Malam itu putri Endahwarni meminta Nyai Anteh untuk
menemaninya.
“Aku takut sekali Anteh,” kata putri dengan sedih. “Bagaimana
aku bisa menikah dengan orang yang sama sekali tidak aku kenal. Bagaimana kalau
dia tidak mencintaiku?”
“Kakak jangan berpikiran buruk dulu,” hibur Anteh. “Saya yakin
gusti Raja dan Ratu tidak akan sembarangan memilih jodoh buat kakak. Dan pemuda
mana yang tidak akan jatuh hati melihat kecantikan kakak. Ah sudahlah, kakak
tenang dan berdoa saja. Semoga semuanya berjalan lancar.”
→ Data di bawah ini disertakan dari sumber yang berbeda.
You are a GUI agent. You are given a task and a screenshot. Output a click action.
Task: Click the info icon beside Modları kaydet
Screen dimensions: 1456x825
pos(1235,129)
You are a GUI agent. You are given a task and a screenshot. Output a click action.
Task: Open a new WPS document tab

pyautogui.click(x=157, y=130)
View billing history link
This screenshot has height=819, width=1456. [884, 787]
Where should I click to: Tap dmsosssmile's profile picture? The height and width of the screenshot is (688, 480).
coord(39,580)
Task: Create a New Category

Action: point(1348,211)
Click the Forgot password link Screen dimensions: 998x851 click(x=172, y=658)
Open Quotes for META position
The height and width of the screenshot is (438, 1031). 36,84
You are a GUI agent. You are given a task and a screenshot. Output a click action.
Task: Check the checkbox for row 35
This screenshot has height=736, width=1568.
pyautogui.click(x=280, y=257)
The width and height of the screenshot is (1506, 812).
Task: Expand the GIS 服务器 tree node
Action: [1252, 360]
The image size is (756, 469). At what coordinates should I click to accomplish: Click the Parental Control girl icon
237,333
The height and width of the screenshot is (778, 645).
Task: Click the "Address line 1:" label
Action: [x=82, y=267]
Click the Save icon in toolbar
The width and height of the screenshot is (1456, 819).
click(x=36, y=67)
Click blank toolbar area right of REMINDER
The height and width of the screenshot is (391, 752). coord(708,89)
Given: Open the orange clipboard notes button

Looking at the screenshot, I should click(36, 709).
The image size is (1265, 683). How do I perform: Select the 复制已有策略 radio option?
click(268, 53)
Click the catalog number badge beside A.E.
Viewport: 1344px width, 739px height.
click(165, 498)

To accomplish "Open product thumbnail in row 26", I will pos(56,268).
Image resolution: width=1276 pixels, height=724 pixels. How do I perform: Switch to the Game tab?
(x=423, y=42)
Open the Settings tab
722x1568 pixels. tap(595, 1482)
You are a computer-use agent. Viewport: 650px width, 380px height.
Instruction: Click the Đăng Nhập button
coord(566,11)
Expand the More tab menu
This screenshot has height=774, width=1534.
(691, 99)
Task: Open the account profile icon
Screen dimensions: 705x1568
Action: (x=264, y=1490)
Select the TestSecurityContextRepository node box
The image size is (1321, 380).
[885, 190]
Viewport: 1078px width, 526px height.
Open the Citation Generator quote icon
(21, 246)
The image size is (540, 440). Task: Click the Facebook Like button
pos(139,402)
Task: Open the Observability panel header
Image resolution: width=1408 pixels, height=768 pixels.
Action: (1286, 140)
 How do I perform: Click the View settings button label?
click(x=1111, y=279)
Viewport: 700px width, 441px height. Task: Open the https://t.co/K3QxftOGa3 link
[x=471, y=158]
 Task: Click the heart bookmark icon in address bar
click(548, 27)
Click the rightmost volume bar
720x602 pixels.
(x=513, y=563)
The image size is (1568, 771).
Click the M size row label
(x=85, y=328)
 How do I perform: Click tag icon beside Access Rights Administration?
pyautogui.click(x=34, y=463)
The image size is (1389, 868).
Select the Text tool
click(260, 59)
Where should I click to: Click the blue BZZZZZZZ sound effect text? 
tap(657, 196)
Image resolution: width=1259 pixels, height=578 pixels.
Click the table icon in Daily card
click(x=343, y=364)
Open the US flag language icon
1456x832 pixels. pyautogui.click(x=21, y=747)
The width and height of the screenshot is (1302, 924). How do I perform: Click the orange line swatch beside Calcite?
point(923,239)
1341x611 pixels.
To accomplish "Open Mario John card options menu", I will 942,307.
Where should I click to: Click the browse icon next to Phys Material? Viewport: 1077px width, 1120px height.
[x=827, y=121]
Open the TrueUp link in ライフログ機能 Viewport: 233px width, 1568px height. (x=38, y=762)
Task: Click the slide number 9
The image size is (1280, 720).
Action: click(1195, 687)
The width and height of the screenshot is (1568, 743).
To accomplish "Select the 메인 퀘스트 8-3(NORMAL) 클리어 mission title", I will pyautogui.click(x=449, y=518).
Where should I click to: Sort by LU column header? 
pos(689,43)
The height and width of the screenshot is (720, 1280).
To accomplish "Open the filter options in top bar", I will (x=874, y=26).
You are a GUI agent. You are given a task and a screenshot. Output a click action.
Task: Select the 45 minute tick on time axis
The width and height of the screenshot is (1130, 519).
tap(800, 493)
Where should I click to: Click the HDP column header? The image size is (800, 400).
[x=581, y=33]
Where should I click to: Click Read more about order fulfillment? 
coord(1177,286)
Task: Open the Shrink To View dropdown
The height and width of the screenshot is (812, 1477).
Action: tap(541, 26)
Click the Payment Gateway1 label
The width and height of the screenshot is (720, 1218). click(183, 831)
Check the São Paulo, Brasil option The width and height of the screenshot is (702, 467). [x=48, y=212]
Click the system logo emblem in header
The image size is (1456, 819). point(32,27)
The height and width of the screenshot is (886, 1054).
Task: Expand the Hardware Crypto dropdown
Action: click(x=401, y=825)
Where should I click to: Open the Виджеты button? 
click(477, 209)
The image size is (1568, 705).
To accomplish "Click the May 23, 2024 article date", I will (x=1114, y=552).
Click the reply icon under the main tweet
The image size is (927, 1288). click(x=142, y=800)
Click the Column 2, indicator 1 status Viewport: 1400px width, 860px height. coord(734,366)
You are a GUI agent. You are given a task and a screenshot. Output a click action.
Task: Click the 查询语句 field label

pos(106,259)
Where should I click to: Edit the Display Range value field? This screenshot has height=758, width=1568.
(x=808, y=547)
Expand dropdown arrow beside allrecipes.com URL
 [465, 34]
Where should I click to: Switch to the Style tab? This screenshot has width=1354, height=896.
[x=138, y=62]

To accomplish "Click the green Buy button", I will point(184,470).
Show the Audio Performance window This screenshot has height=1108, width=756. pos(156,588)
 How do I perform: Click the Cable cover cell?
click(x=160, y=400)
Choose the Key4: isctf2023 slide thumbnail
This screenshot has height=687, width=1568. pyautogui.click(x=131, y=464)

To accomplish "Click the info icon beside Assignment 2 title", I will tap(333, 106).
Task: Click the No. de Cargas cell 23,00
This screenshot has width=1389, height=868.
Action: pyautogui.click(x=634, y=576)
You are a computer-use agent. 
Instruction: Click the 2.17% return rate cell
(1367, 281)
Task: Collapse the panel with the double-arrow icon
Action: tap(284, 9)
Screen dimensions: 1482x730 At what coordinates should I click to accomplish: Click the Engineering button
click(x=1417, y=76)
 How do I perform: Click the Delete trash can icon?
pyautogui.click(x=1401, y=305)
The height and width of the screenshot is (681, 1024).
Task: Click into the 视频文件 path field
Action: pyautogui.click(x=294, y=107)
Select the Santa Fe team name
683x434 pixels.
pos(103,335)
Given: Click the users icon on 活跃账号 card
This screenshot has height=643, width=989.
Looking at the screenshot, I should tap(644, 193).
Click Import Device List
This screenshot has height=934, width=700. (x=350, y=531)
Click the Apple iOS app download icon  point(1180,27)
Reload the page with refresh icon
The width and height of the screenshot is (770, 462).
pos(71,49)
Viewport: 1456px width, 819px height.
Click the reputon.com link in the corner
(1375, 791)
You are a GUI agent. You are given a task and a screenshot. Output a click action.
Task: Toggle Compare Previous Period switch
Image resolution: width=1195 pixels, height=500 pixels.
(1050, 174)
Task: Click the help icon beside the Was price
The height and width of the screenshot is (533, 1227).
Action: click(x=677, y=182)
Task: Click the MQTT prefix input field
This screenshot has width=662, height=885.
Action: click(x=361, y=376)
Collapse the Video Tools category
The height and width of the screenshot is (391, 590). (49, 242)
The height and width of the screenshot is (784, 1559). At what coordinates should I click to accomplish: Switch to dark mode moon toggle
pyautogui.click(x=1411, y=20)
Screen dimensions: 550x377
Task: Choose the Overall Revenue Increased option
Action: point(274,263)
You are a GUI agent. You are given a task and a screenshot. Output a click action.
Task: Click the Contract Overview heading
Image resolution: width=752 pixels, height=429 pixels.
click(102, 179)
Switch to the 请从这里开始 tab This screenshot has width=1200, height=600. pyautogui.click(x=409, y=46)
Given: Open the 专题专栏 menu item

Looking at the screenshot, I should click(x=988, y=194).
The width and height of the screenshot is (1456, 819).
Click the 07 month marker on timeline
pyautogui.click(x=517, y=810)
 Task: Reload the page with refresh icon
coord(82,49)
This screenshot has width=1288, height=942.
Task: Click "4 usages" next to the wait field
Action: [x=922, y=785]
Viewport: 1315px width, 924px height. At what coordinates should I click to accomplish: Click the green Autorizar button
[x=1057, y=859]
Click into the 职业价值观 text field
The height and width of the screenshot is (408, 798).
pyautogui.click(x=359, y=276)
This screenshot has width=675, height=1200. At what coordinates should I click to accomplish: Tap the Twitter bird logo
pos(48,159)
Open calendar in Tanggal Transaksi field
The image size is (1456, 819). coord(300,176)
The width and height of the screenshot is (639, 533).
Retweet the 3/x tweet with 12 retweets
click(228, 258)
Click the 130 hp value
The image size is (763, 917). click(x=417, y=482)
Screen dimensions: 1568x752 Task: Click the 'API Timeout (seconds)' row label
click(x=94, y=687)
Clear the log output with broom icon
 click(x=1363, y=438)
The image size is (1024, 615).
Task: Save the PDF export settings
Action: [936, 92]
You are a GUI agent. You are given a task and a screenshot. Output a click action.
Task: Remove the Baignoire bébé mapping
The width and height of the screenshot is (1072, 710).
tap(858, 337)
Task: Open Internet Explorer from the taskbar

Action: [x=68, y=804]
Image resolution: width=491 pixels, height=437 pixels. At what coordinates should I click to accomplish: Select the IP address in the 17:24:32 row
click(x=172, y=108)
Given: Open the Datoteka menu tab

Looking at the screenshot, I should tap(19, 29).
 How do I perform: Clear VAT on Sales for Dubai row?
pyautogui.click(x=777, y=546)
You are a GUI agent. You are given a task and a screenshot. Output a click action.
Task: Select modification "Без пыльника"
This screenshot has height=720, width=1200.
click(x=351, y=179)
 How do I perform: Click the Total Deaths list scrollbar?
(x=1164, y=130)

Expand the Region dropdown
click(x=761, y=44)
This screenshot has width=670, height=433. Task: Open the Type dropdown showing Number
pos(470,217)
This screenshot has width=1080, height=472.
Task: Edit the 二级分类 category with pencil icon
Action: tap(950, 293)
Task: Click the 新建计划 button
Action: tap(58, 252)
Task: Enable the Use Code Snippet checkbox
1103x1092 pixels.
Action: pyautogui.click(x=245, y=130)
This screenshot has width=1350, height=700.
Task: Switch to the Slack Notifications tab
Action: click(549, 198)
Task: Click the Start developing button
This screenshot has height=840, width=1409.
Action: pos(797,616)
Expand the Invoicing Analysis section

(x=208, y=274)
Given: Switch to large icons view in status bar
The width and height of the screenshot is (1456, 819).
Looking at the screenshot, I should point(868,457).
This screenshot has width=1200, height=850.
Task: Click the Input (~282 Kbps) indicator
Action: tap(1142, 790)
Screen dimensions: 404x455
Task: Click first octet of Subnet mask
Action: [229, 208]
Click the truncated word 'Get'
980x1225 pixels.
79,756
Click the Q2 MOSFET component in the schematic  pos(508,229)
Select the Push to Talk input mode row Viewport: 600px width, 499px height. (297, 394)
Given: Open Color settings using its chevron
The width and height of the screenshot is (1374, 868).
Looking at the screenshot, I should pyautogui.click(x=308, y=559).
Suatu pagi yang cerah, Anteh sedang mengumpulkan bunga melati
untuk menghias sanggul putri Endahwarni. Anteh senang menyaksikan bunga-bunga
yang bermekaran dan kupu-kupu saling berebut bunga. Dia mulai bersenandung
dengan gembira. Suara Anteh yang merdu terbang tertiup angin melewati tembok
istana. Saat itu seorang pemuda tampan sedang melintas di balik tembok taman
istana. Dia tepesona mendengar suara yang begitu merdu. Ternyata pemuda itu
adalah Anantakusuma. Dia sangat sakti, maka tembok istana yang begitu tinggi
dengan mudah dilompatinya. Dia bersembunyi di balik gerumbulan bunga, dan
tampaklah olehnya seorang gadis yang sangat cantik. Anantakusuma merasakan
dadanya bergetar, “alangkah cantiknya dia, apakah dia putri Endahwarni calon
istriku?” batinnya. Anantakusuma keluar dari persembunyiannya. Anteh terkejut
ketika tiba-tiba di hadapannya muncul pemuda yang tidak dikenalnya.
“Siapa tuan?” tanya Anteh.
“Aku Anantakusuma. Apakah kau…..”
Belum sempat Anantakusuma bertanya seseorang memanggil Anteh.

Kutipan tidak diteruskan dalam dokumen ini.